**Task requirements**
(1) List every item given under the TODO heading in the CSYNC pull request discussion.
(2) Answer these from the CSYNC pull request discussion:
(a) What new storage mode does the pull request add?
(b) Which function does not yet support autostop/autodown?
(c) What tool does the MOUNT mode for s3 use?
(3) Pick up the CSYNC pull request discussion right after its last sentence and carry it on.

To mitigate this issue, this PR adds a new storage mode, CSYNC, where it runs a daemon to run syncing commands periodically at the specified remote path. This way, the training application can write the checkpoints to an unmounted directory and the checkpoints get synced asynchronously., which makes the process much quicker.

When a cluster running sync command laucnhed by csync is attempted to be stopped with sky stop/sky down, then it waits until the sync is completed before proceeding to stop/down the cluster.

Note:

Running backend_utils.wait_and_terminate_csync() within cli.py/_down_or_stop() can be implemented smoothly with storage info in cluster table's metadata. Will implement this in a separate issue
backend_utils.wait_and_terminate_csync() does not support autostop/autodown yet. Will be implemented after this PR is merged

TODO:

write _execute_storage_syncs to setup mode: CSYNC
Handle sky stop/down/autostop/autodown with cluster's metadata
support for user specifying syncing interval in task yaml
write the continuous syncing as an independent tool
add sync command for s3 and gcs
add storage tests for mode: CSYNC

Tested (run the relevant ones):

Code formatting: bash format.sh
Manual test on running CSYNC mode
Manual test on running CSYNC mode on a subdirectory of a bucket as a source
Manual test to run sky stop on a cluster running sync command launched by csync
Test managed spot job with checkpoint directory in CSYNC mode to confirm if training recovers correctly from checkpoints.
Relevant individual smoke tests: pytest tests/test_smoke.py::TestStorageWithCredentials
pytest tests/test_smoke.py::test_aws_storage_mounts_with_stop --aws
pytest tests/test_smoke.py::test_gcp_storage_mounts_with_stop --gcp

merge master

Michaelvll

Thanks for adding this feature @landscapepainter! This is very exciting. Could you merge the latest master branch? I will try this PR with our Vicuna examples. Left several questions.

sky/backends/backend_utils.py

sky/backends/cloud_vm_ray_backend.py

sky/data/skystorage.py

Michaelvll · 2023-08-17T06:38:12Z

sky/data/skystorage.py

+def set_s3_sync_cmd(src_path: str, bucketname: str, num_threads: int,
+                    delete: bool, no_follow_symlinks: bool):
+    """Builds sync command for aws s3"""
+    config_cmd = ('aws configure set default.s3.max_concurrent_requests '


This seems not only applied to the following commands but other s3 related commands as well. For example, it may affect the mount mode and copy mode. Is there a way to limit the change to the current command only?

In COPY mode, this method remains unaffected because _execute_storage_csync is executed after all files required for the COPY mode have been downloaded to the remote node.

Our MOUNT mode for s3 uses goofys, and goofys does not use aws cli config. It only shares the credentials.

**Provided data**
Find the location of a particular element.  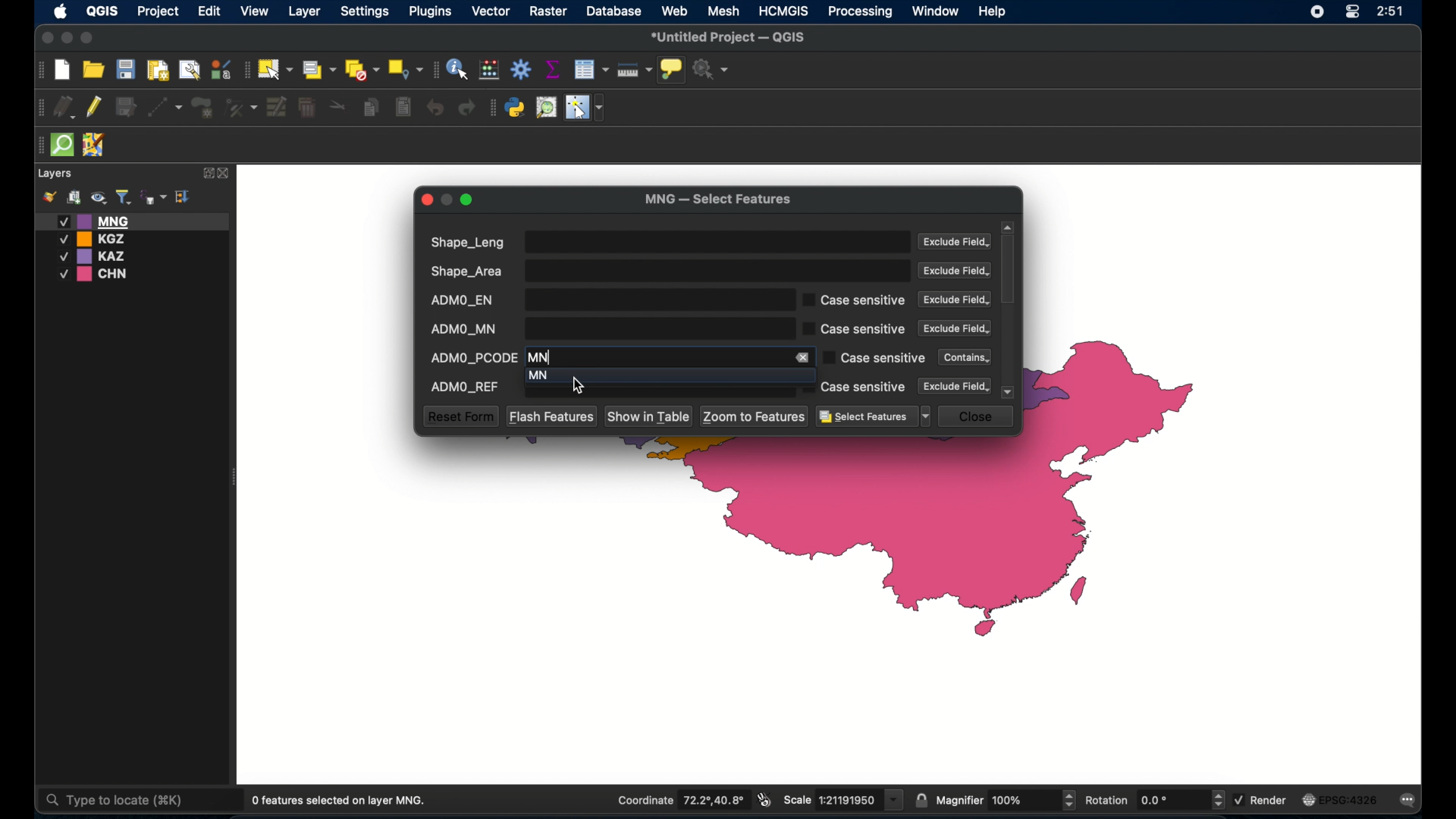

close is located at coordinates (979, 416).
---
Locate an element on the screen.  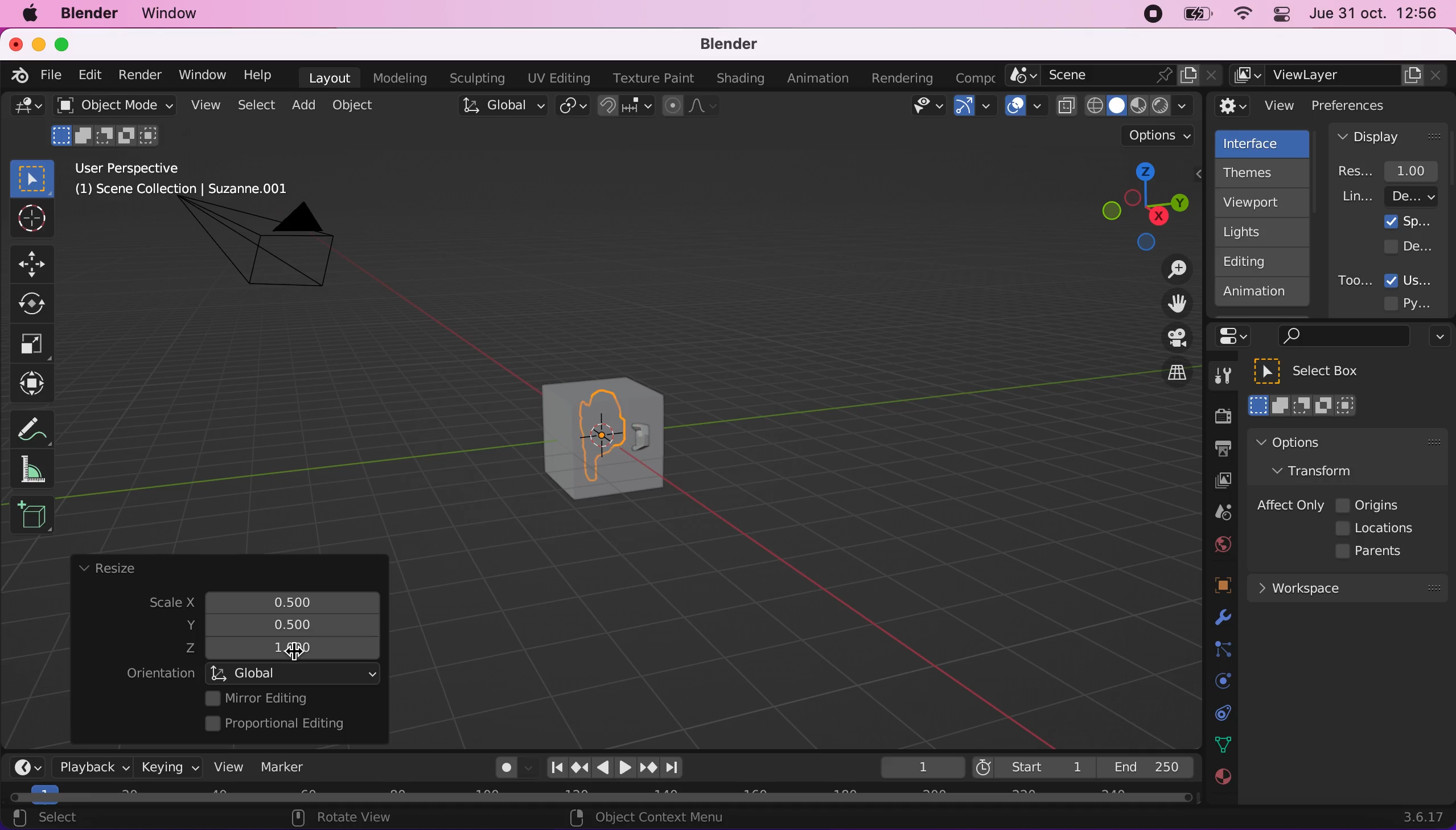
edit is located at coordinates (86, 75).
==
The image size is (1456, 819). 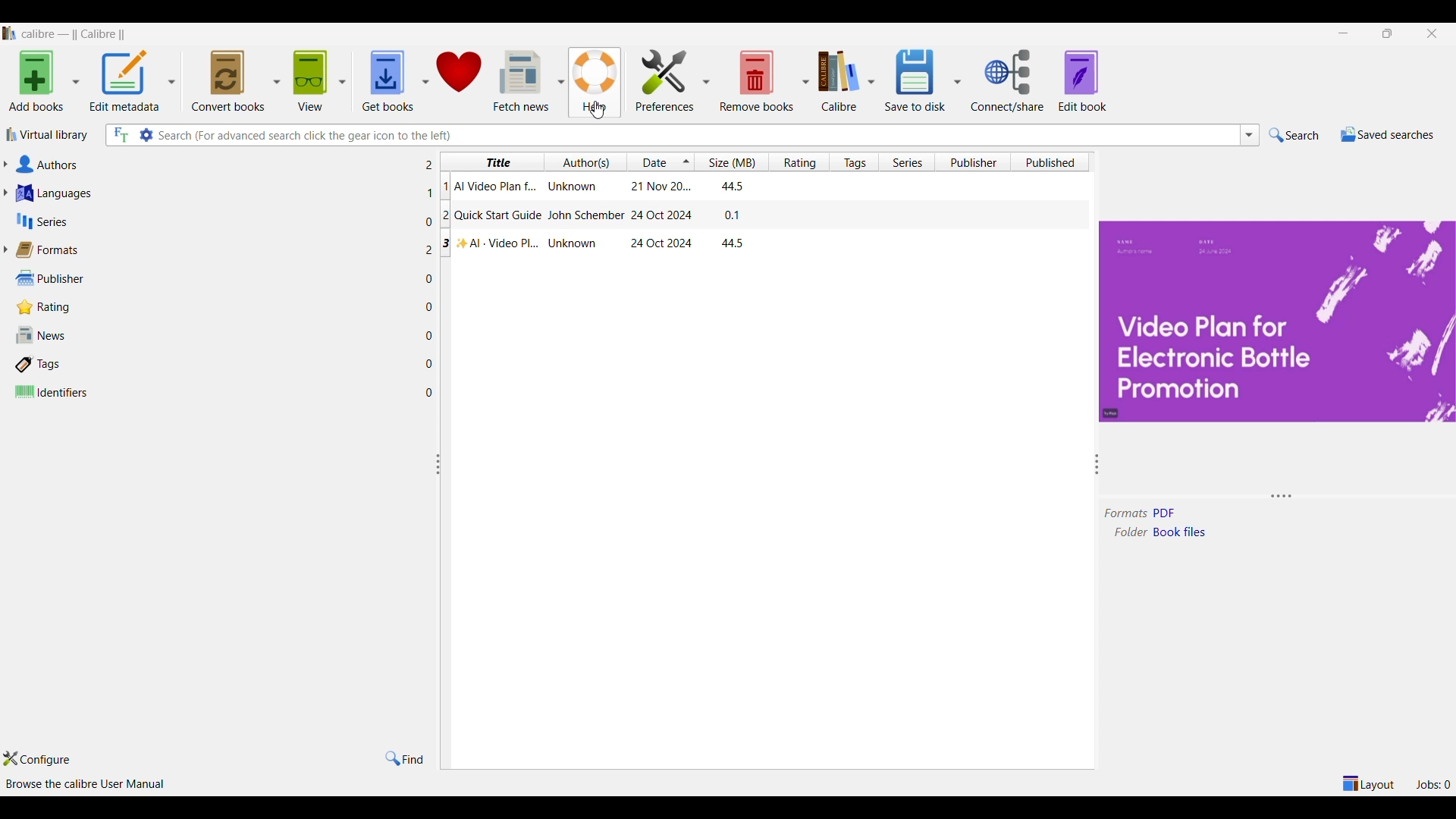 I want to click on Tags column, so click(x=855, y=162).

**Exercise responses**
(1)
- write _execute_storage_syncs to setup mode: CSYNC
- Handle sky stop/down/autostop/autodown with cluster's metadata
- support for user specifying syncing interval in task yaml
- write the continuous syncing as an independent tool
- add sync command for s3 and gcs
- add storage tests for mode: CSYNC

(2)
(a) CSYNC
(b) backend_utils.wait_and_terminate_csync()
(c) goofys

(3)
Unfortunately, aws cli does not support direct argument for increasing concurrency. So I set a safegaurd ar run_sync method to set back the config to default value.

In COPY mode, this method remains unaffected because _execute_storage_csync is executed after all files required for the COPY mode have been downloaded to the remote node.

This is not true if a user runs sky launch on the same cluster twice right?

Resetting it after every run_sync sounds good to me.

What will happen if two such commands run simultaneously? IIUC the second will cover the modification for the first command?

@cblmemo You are right. If there are more than one CSYNC for S3 running in the cluster, and if those two happens to have different number of threads set and run at the same time when config for the second run is set before the sync is ran for the first run, the second one's modification will cover the first one's command. But I don't think there would be any good reason for users to set different number of threads for different daemon running in the cluster. Perhaps I can document the expected behavior?

Michaelvll · 2023-08-17T06:41:11Z

sky/data/skystorage.py

+        except subprocess.CalledProcessError:
+            if max_retries > 0:
+                #TODO: display the error with remaining # of retries
+                wait_time = interval / 2


Why is the wait time set to interval / 2?

This error handling originates from the error gsutil rsync raises when training script is writing to the mounted directory and syncing from gsutil rsync occurs at the same time. As the file size gsutil rsync is uploading changes while the upload, the error occurs. This is simply resolved by rerunning the syncing command. As the error usually occurs after some progress on sync, having wait_time set to interval would be too long, so had it set to half of it.

It sounds like a heuristic, can we add some comments in the code here? Also, is it better to use a normal backoff for retry, or using interval / 2

Ideally, interval should be set to the amount of time that would take for the sync tool to upload the complete list of checkpoint, which allows to keep the storage and the node synced as much as possible without overlapped launch of the sync commands. For example, it took ~900ish seconds for gsutil rsync to sync 60GB of checkpoints from our original Vicuna example. So it would be nice to keep the interval as 900s in this case.

As the error we are trying to handle here with the retry occurs when coincidentally training script is writing to the mounted directory and syncing from gsutil rsync occurs at the same time, it can take some time for this already running sync process to end. So I updated with a Backoff object from common_utils with interval/2 of initial backoff.

sky/data/skystorage.py

landscapepainter · 2024-01-22T09:25:23Z

@cblmemo Finally, this is ready for a look! Majority of the logic updates are added to sky_csync.py file to support our new design for launching and terminating.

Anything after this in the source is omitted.